Canadian parliament passes anti-Islamophobia motion

emReuters File Photo/em
Reuters File Photo

The Canadian Parliament has passed an anti-Islamophobia motion on October 26, amid increasing attacks on mosques and Muslim communities in the country and throughout the world. The motion has received almost no attention from Canadian media outlets, to the dismay of the Muslim community living in the country.

According to reports, it took a while for the parliament to adopt the motion, which was brought up after 70,000 Canadian citizens signed an online petition condemning Islamophobia. The petition was launched on June 8, 2016 and was closed for signature on October 6, 2016.

"We, the undersigned, Citizens and residents of Canada, call upon the House of Commons to join us in recognizing that extremist individuals do not represent the religion of Islam, and in condemning all forms of Islamophobia" the petition read.

However, when the motion was brought to the parliament, Conservative Members of the Parliament prevented unanimous consent, to the dismay of many.

Liberal MP from Mississauga Centre Omar Algabra called Conservative attitude 'troubling,' saying that the motion was a non-partisan, positive and symbolic one.

The Communications Director of the National Council of Canadian Muslims Amira Elghawaby said in an op-ed that the rejection of the motion was followed by a series of Islamophobic acts, including anti-Islam posters posted on the University of Calgary Campus, and vandalism of mosques.

"It might be that some MPs haven't seen the numbers. According to Statistics Canada, hate crimes against Muslims in Canada doubled between 2012 and 2014, while hate crimes overall declined" Elghawaby said in her piece.
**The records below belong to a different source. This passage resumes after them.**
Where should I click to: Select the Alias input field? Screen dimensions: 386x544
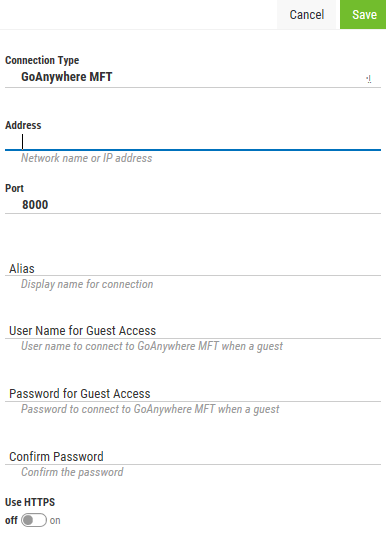(193, 268)
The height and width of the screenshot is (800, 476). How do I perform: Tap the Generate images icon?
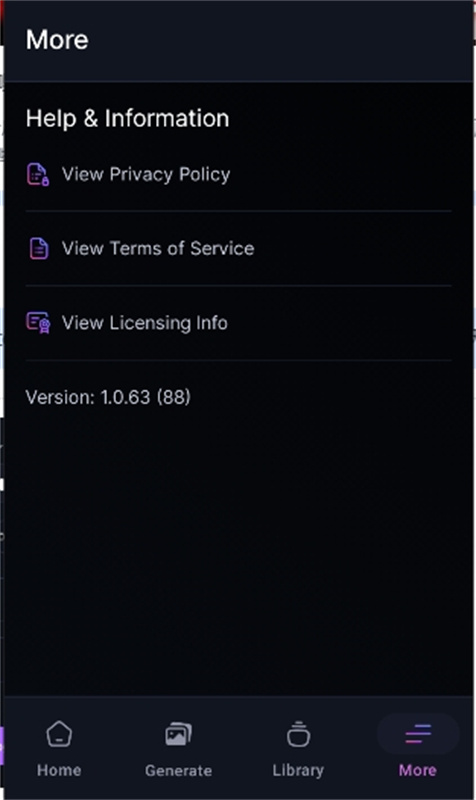pos(178,735)
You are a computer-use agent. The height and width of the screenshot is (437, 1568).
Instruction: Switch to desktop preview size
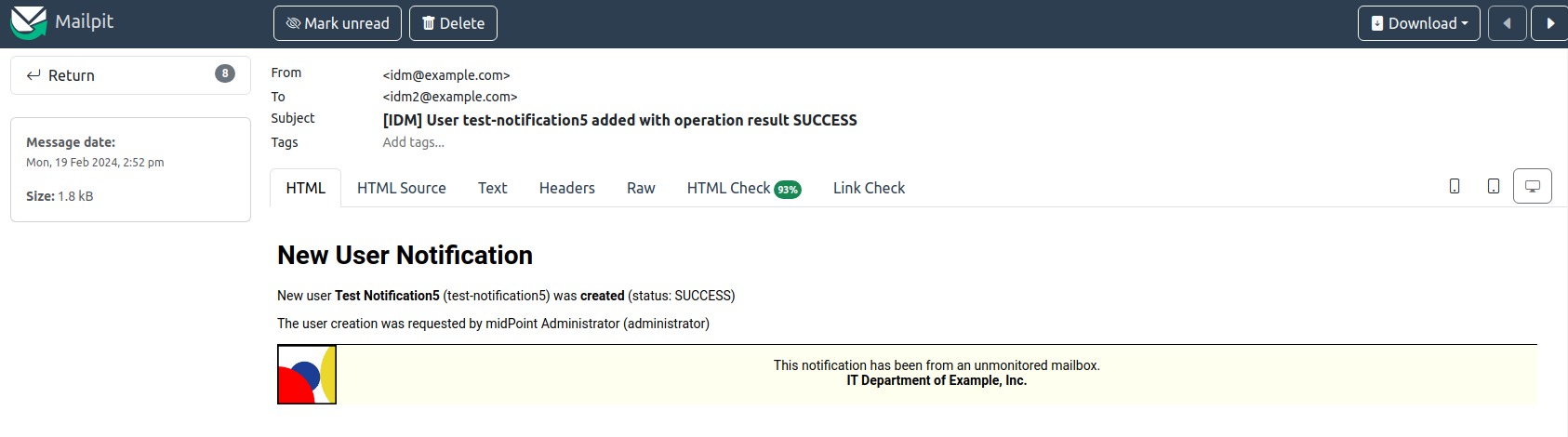coord(1533,186)
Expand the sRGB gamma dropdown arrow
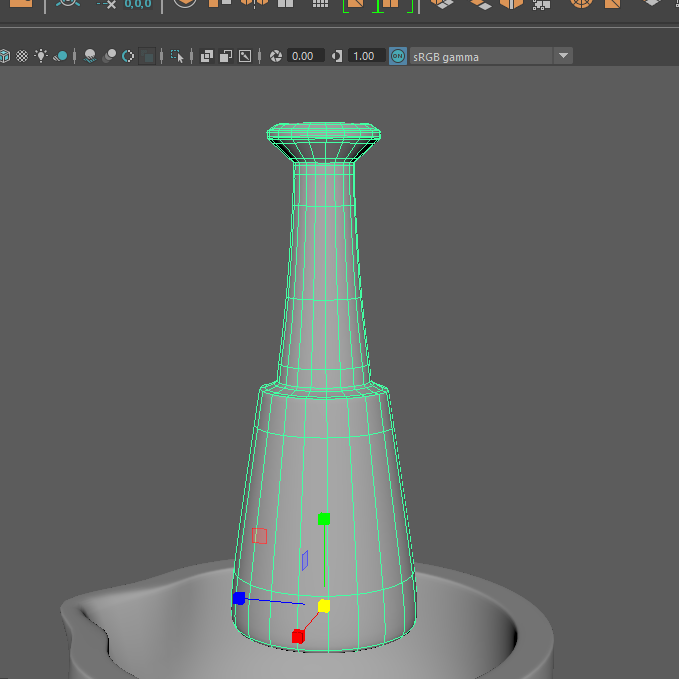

According to the President of the Canadian Muslim Forum Samer Majzoub, the motion was reintroduced in the parliament after a series of attacks on the Sept-Îles mosque in Montreal.

Majzoub told the Huffingtonpost Canada that the motion can be attributed to 'true Canadian values' and will open new doors.

Multiculturalism and pluralism are regarded as some of the most important values of Canada, which is recognized as one of the most tolerant countries in the world. The Canadian Charter of Rights and Freedoms, which was introduced by Pierre Elliott Trudeau, the late father of Canadian Prime Minister Justin Trudeau, guarantees fundamental rights and freedoms for all Canadians.